Saturday, July 9, 2011

People or Places?


Some seem surprised when I say I find portrait drawing easier than landscape. It's true that rocks, trees and even mountains can be moved around in a landscape painting to suit the painter's needs, but rearranging eyes, nose and mouth on a portrait will not help the composition, despite what Pablo Picasso tried to tell us. So, doesn't that make it harder? Well, that depends upon one's motivation. Over time I have put more into learning the human face than the landscape. Early on, when I lived in Pennsylvania, commissions ran probably twenty to one for portraits over places. When I began entering juried art shows, judges were quicker to accept my portraits and figures than my landscapes, The portraits were hung better in juried shows, too. So a little money and prestige motivated me, but more importantly, I am absolutely fascinated with the human face. In my teens, I was obsessed with learning how to draw people. The life and individuality seen in a person's face, the light in their eyes, is mysterious and endlessly fascinating.

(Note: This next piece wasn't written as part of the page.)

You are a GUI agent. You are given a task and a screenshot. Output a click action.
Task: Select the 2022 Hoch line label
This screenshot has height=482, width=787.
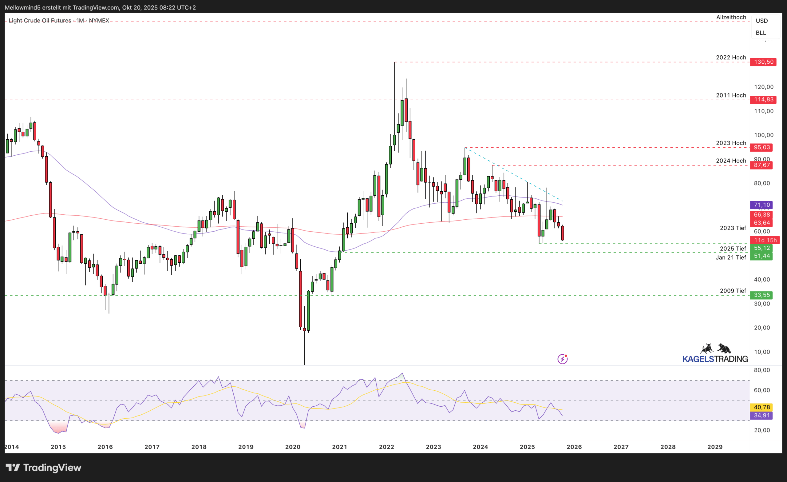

While I continue to practice and hone my people drawing skills, developing landscape skills has been more my focus in recent years. If my love for landscape lags behind my fascination for the human face, it's not because I don't feel strongly about it. The vast amount of time I've spent out in the landscape, most often by myself, has shown to me it has life and light of it's own. The landscape has light and life to give, when it will, perhaps in ways not unlike the giving nature of the best of people.


The commissions for places I received when I lived back east were for civilized places; homes, churches, a golf course. Those were of course fun to paint, but my heart is in more wild places. What a civilized landscape has to offer seems limited, sometimes even restricted. It's puzzling to me that many people don't see themselves as part of the natural landscape. The perspectives offered by people and the landscape might be different, but aren't we made of the same stuff? The influence we have on each other is profound. Each is tied to the well being of the other. Forms and rhythms apparent in both people and landscapes are like a family likeness, and reveals our relation to our mother earth.

While I continue to build representation in professional galleries more interested in landscapes, my interest in the human form and face will continue. It's my goal, eventually, to combine people and the landscape in some of my paintings.